I start to reach for his hand but quickly pull it back into my lap when I realize how pointless it would be to hold his hand when mine are completely wrapped.

“I found you asleep on those bales of hay in the corner,” he says quietly, and I’m curious about the emotions flickering across his face. “You looked so peaceful, but when I touched you your skin was like ice. I nearly flipped out, Emma. I’ve never been so scared in my life. You were barely breathing.” He pinches the bridge of his nose between his fingers.

“I didn’t know how bad your condition was,” he continues, “or the protocol for hypothermia victims. I didn’t want to move you, so I just called an ambulance, and did everything I could to keep you warm until they got there. There was no way I could have moved you anyway. I didn’t want to risk carrying you down the ladder.”

“You saved my life, and I... I thought you tried to end it.” I put my face in my hands in shame.

“It’s okay.” I feel movement next to me, and then his warm hand guiding my face up. “I’m just glad you’re alive.” His voice grows deep and gravelly, and I go still when I notice him turn slightly, rubbing his eyes.

“Thank you,” I finally say, and he glances over at me, his lashes appear slightly clumped together and wet. He looks incredible and vulnerable. I want to pull him to me and take in the amount of depth radiating from his sad eyes.

“I thought—” he stops to clear away the thick emotion from his throat. “I thought you had given up on yourself, that you were trying to end things the way your father did. I couldn’t figure out what had pushed you to do something like that.”

He had asked me earlier what had pushed me over the edge, and now it all made sense. He was speaking figuratively, not literally. How did things get so confused?
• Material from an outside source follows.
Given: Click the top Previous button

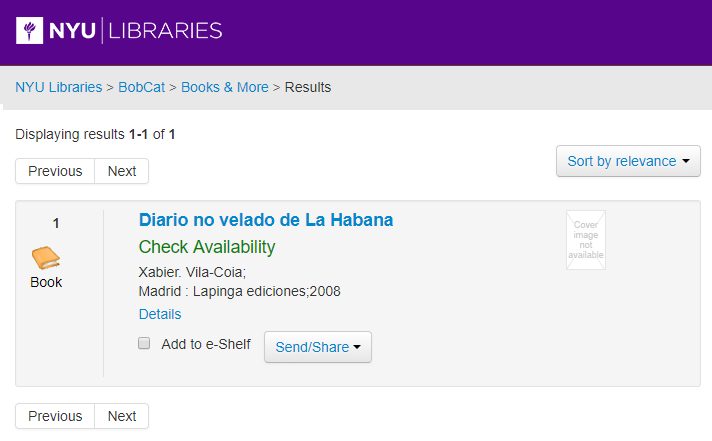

“No,” I say with passion. “I would never do that. Never. I survived the worst pain of my life and was finally happy. I went to that barn to let go of everything. I was finally free from all my guilt.” And then I add quietly, “I forgave myself last night.”

Trevor looks at me with glistening eyes and gives me a weak smile. I watch in amazement when the rim of his eyelids finally can’t take any more weight, and the liquid drains freely.

“Ah, what is happening?” he groans as he wipes a single tear from his cheek. “Don’t ever tell anyone about this,” he warns playfully.

“Okay,” I laugh before turning serious again. “Thank you, though, for finding me. For caring.”

He looks at me seriously for several long seconds before sliding his fingers around my arm. “I care more than you think,” he says as he rubs his thumb along my forearm. “A lot more.”

I watch him for a moment, trying to decipher what he could mean, but my thoughts return to my condition when I decide that he’s not willing to share any more than that. I want so badly to feel angry and bitter. It would be so easy to just let those emotions consume me again, but I’ve decided not to be weakened by the weight of disappointment again. I need to focus on the good things in life, the blessing of survival. Let the good things determine my response to life so that I don’t dwell on the fact that my passion for playing music might have died along with my fingers.

“You’re gonna be fine,” Trevor murmurs quietly after several minutes of silence.

But as I look at him, I wonder if he even believes his own words.